LUSTMORD & KARIN PARK, Alter

Non presento più Brian Williams, perché ho potuto intervistarlo per questo sito e credo che quel dialogo basti a tutti per capire chi è. Karin Park è una cantante/musicista svedese molto famosa in Nord Europa e non solo, inoltre suona negli Årabrot, dato non indifferente per noi: mi viene naturale affiancarla alla sua coetanea Karin Dreijer.

Preferisco Brian Williams quando esplora lo spazio esteriore o quello interiore, non quando cerca la collaborazione con una voce femminile, perché il rischio banalità è dietro l’angolo. Alter, alla fine, unisce passato remoto e futuro come Kistvaen, l’ultimo disco di Roly Porter (altro di cui preferisco i viaggi spaziali), e per certi versi gli assomiglia, a partire dai riferimenti alla tradizione delle isole britanniche: secondo me loro due sono imparentati, al netto delle differenze stilistiche.

La copertina di Alter è un meraviglioso pezzo di un dipinto di Jeremy Geddes: quest’artista rappresenta spesso muri che esplodono senza apparente motivo, insieme a creature che potrebbero averli oltrepassati dopo che qualcuno le ha scagliate contro di essi (tipo scene finali di “Blade Runner”). Che cosa significhino queste immagini per lui non si sa, ma credo che sia un modo di mostrare l’effetto devastante dell’irruzione dell’arte e dell’emotività in un contesto quotidiano (questa bambina è in bagno, mentre in “A Perfect Vacuum”, un altro suo quadro, una ragazzina è scagliata attraverso la finestra dentro quella che potrebbe essere la sua camera da letto). Si tratta di una scelta molto appropriata per un album in cui la voce di Park è sempre come una coltellata che taglia il velo antico (o futuro) e soprannaturale delle basse frequenze di Williams. Non esiste un’interpretazione univoca di ciò che sta comunicando Karin. A volte sembra dolore, autentico: quello di Maria ai piedi della Croce, quello cosmico della Natura che assiste alla devastazione che provochiamo o chissà cos’altro di immenso e incontenibile, tanto che una parete può esplodere senza apparente motivo.

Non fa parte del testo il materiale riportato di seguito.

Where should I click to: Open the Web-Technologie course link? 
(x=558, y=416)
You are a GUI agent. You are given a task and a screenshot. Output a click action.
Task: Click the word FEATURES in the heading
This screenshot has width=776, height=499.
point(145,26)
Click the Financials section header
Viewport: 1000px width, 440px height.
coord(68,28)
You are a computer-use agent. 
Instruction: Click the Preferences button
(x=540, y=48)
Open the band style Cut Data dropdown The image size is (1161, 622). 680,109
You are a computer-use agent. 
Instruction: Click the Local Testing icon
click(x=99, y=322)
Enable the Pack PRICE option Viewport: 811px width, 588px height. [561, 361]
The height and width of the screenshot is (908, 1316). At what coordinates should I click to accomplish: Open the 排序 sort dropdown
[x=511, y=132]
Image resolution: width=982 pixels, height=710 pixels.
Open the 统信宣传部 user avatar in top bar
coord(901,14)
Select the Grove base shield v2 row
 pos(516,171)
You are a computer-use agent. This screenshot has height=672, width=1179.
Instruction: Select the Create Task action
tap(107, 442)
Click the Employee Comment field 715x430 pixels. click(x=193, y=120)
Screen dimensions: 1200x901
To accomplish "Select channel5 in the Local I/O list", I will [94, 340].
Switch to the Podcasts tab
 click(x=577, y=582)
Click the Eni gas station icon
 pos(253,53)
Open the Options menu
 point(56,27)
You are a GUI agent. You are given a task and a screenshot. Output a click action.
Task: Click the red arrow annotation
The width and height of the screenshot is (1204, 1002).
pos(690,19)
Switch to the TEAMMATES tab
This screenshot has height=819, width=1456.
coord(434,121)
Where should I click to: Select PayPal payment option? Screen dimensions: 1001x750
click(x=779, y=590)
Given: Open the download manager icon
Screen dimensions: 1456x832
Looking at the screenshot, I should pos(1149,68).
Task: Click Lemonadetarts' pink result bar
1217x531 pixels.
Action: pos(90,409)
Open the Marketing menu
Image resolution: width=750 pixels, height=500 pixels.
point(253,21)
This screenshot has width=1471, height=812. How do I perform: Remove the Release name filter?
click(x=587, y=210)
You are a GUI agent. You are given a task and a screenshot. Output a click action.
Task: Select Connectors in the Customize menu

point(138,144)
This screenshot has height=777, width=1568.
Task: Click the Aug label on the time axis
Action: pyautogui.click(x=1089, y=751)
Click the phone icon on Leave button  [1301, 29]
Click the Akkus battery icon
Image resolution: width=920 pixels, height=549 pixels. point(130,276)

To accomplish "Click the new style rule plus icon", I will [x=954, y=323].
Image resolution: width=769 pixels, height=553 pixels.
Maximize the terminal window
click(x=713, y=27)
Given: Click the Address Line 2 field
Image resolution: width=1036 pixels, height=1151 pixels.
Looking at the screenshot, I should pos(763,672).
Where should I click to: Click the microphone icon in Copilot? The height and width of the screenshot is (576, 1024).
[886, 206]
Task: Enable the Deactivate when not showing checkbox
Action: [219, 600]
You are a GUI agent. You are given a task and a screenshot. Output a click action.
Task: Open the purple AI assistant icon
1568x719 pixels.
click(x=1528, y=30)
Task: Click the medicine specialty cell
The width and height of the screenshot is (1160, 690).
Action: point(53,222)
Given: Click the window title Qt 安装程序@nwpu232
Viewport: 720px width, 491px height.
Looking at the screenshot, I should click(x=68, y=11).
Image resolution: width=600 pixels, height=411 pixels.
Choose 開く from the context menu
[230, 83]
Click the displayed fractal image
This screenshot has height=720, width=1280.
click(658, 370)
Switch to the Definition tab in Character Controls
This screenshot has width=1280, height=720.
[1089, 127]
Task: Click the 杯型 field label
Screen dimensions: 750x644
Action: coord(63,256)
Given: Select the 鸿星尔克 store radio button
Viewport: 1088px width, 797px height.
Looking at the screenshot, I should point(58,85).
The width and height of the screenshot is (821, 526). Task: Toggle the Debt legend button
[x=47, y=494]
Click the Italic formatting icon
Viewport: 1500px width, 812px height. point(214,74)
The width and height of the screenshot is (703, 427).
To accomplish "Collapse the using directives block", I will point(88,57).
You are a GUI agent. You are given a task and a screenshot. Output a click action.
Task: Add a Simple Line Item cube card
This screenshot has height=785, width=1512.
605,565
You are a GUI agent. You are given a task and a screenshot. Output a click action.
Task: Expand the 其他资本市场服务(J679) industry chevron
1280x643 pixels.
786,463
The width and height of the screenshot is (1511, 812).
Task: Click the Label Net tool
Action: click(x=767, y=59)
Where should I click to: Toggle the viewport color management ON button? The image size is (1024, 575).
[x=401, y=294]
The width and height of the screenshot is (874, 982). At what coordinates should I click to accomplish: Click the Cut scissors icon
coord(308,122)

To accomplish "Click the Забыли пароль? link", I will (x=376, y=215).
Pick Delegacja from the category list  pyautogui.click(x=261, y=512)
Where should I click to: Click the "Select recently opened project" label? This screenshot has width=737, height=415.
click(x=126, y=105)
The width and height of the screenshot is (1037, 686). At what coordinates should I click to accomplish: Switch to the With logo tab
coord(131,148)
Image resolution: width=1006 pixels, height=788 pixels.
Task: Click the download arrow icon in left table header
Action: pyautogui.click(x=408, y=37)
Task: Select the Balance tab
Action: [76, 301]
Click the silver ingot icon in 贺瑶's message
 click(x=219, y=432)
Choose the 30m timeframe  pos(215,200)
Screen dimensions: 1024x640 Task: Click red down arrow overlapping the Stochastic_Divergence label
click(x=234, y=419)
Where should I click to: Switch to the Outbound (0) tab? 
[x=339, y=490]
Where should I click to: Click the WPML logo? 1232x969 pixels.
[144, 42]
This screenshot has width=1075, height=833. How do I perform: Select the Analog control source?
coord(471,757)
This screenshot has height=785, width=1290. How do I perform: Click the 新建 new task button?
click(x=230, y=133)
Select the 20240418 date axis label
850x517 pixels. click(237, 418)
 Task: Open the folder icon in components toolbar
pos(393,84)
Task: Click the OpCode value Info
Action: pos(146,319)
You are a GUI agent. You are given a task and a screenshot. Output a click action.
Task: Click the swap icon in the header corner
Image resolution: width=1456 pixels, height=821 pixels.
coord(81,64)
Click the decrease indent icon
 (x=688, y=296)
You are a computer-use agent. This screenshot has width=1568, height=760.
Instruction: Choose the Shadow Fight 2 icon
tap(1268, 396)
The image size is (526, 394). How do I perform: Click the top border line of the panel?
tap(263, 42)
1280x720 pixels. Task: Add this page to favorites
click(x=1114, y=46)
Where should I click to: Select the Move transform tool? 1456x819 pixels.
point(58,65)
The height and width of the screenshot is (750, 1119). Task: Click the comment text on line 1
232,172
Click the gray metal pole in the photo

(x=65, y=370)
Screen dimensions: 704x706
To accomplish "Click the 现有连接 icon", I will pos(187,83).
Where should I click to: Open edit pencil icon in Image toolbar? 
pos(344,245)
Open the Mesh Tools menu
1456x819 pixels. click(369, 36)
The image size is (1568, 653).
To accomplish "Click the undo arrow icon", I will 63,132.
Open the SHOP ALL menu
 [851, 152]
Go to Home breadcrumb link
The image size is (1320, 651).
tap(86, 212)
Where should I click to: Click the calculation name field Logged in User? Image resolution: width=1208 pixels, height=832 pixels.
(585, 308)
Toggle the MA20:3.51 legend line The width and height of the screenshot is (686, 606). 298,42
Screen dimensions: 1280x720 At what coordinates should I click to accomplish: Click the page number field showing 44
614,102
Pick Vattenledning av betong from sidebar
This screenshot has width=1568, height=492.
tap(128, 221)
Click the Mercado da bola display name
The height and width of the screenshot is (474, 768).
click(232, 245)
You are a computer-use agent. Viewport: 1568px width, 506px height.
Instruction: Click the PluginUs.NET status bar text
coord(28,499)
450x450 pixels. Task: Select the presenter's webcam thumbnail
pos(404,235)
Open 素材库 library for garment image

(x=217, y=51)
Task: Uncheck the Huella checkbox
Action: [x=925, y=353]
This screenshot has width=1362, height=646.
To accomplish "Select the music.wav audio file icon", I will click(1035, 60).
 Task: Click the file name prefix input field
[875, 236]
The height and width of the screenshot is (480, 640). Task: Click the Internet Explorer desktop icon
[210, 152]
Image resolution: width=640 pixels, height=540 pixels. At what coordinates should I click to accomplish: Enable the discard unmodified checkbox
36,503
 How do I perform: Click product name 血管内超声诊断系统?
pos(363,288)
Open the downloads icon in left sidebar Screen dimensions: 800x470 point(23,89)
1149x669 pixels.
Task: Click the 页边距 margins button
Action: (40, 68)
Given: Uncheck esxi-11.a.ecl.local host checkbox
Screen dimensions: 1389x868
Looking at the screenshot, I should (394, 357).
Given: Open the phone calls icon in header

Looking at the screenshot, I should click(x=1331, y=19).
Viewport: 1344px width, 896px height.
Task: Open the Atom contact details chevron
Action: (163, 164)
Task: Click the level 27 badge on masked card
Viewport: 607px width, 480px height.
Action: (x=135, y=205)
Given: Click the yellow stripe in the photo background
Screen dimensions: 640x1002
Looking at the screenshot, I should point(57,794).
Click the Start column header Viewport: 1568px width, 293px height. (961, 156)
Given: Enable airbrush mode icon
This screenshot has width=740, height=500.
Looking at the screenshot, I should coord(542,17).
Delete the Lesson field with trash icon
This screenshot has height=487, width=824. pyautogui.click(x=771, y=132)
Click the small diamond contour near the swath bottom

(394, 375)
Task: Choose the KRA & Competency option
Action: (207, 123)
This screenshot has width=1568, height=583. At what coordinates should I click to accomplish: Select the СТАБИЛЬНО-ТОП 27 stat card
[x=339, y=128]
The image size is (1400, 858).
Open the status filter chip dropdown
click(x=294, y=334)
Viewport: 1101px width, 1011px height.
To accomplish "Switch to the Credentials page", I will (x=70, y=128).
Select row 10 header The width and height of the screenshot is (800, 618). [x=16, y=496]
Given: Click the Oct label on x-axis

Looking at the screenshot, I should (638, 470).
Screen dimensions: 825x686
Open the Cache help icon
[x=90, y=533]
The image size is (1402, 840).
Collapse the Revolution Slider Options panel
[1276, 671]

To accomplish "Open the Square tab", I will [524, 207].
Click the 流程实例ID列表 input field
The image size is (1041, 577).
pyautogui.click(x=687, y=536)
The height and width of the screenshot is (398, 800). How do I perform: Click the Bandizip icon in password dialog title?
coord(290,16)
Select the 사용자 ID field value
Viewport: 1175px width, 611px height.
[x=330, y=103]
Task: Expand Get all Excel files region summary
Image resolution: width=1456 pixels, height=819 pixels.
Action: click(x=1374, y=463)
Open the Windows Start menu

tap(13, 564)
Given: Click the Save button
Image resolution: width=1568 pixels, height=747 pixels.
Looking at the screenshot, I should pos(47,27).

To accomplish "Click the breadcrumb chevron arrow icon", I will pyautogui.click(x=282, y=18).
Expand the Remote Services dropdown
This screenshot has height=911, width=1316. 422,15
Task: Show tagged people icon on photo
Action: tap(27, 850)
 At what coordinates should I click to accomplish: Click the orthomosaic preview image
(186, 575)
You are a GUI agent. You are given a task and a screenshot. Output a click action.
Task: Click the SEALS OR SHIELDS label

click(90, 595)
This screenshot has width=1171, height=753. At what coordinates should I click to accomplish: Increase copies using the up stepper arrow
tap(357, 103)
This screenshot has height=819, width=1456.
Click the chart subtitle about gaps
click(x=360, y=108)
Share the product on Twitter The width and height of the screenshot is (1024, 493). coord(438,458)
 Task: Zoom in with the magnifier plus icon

"A Perfect Vacuum" di Jeremy Geddes
“A Perfect Vacuum” di Jeremy Geddes

Qualcuno ha scritto che le tracce si assomigliano tutte, ma è qualcuno che non ascolta queste cose: è un modo di scavare diverso nel suono, che può piacere come non piacere, ma che non corrisponde necessariamente a sterilità creativa. Tra l’altro, qui ci sono tante piccole aggiunte allo standard di Lustmord che non sfuggiranno a chi è più abituato a dischi simili. Un elemento di fastidio potrebbe essere rappresentato dal ricorrere di Park a modi di cantare (e cantilenare) “tradizionali”, che ai più perfidi farà pensare a stucchevole world music o alla Lisa Gerrard stanca degli ultimi anni, ma credo che qui ci siano molti episodi tutto tranne che plasticosi o stampati con qualche cliché. Non facciamo i difficili.